Rewrite only the part that opens with the line containing "Where should I" and closes with the line containing "pyautogui.click(x=101, y=29)", both lines included and their requests kept, multiplying every click coordinate in the answers by 2.6 and rounding to whole numbers, halves up. Leave the pictures out.

> _RAW DATA_
****
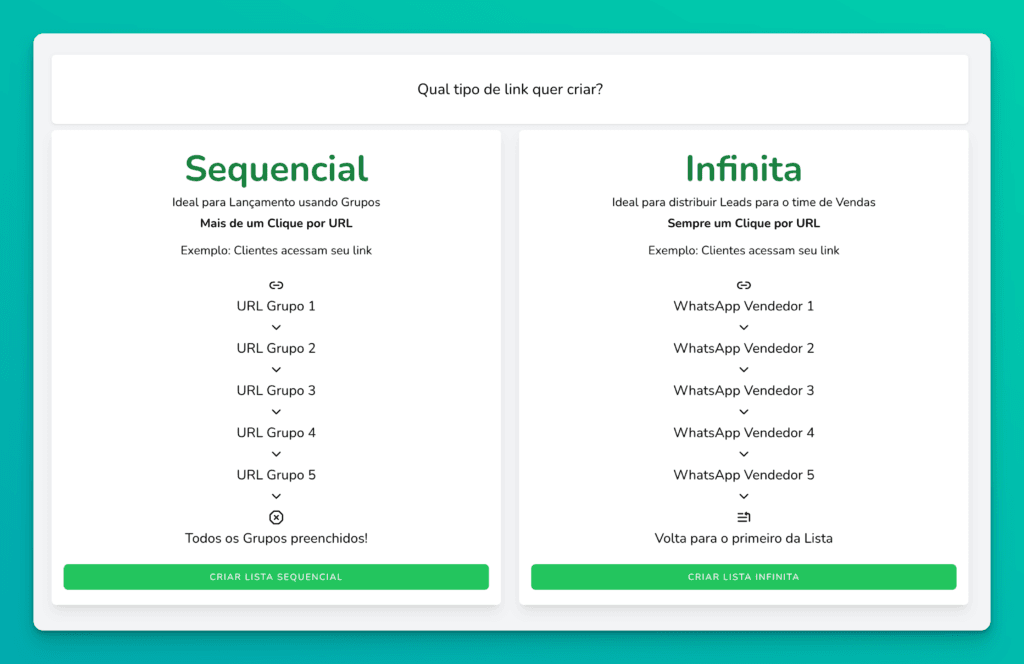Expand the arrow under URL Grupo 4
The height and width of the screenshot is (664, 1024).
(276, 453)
****
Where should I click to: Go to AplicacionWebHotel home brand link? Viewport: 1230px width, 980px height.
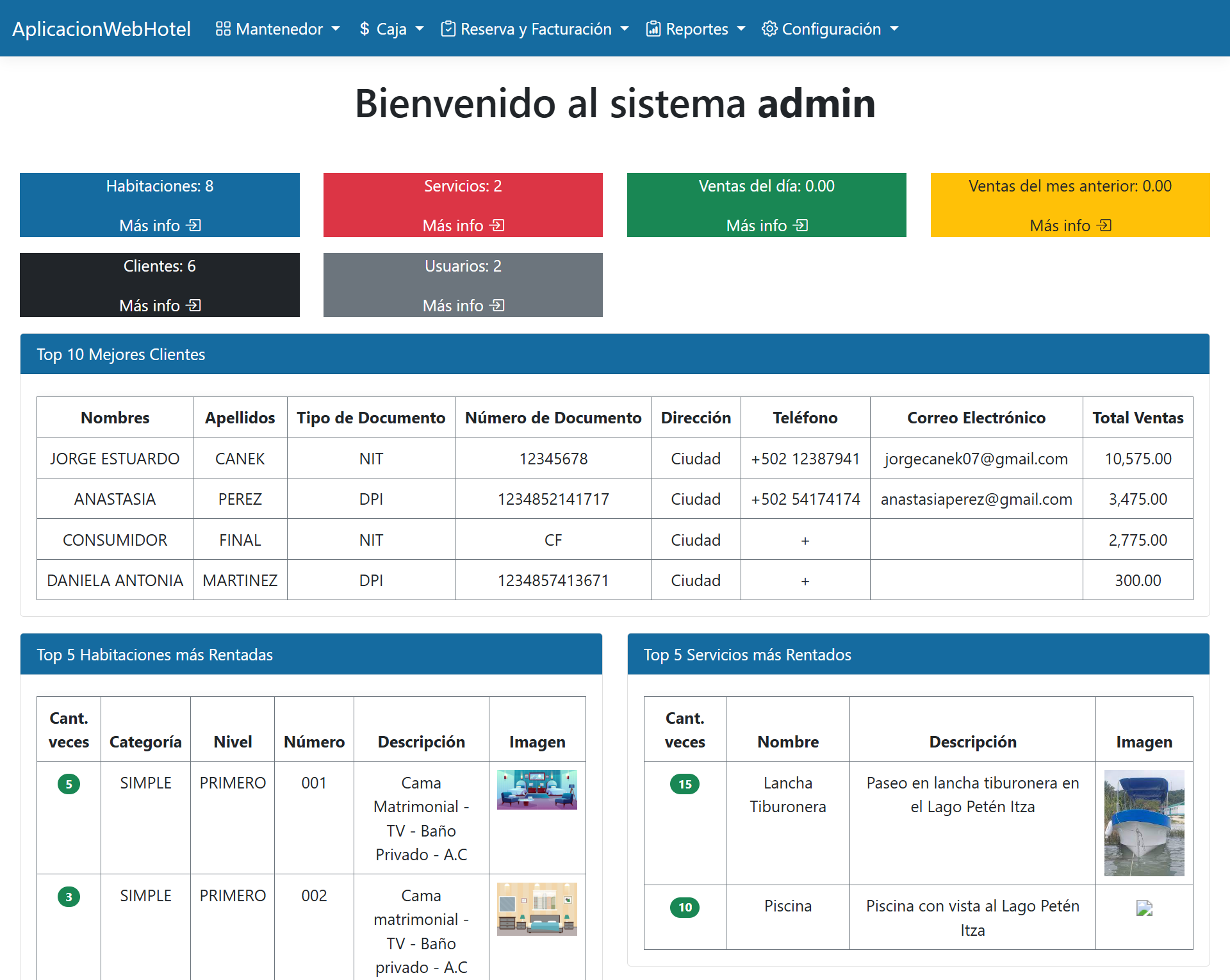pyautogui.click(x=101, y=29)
****
> _CORRECT ANSWER_
Where should I click to: Go to AplicacionWebHotel home brand link? Viewport: 1230px width, 980px height.
pyautogui.click(x=263, y=75)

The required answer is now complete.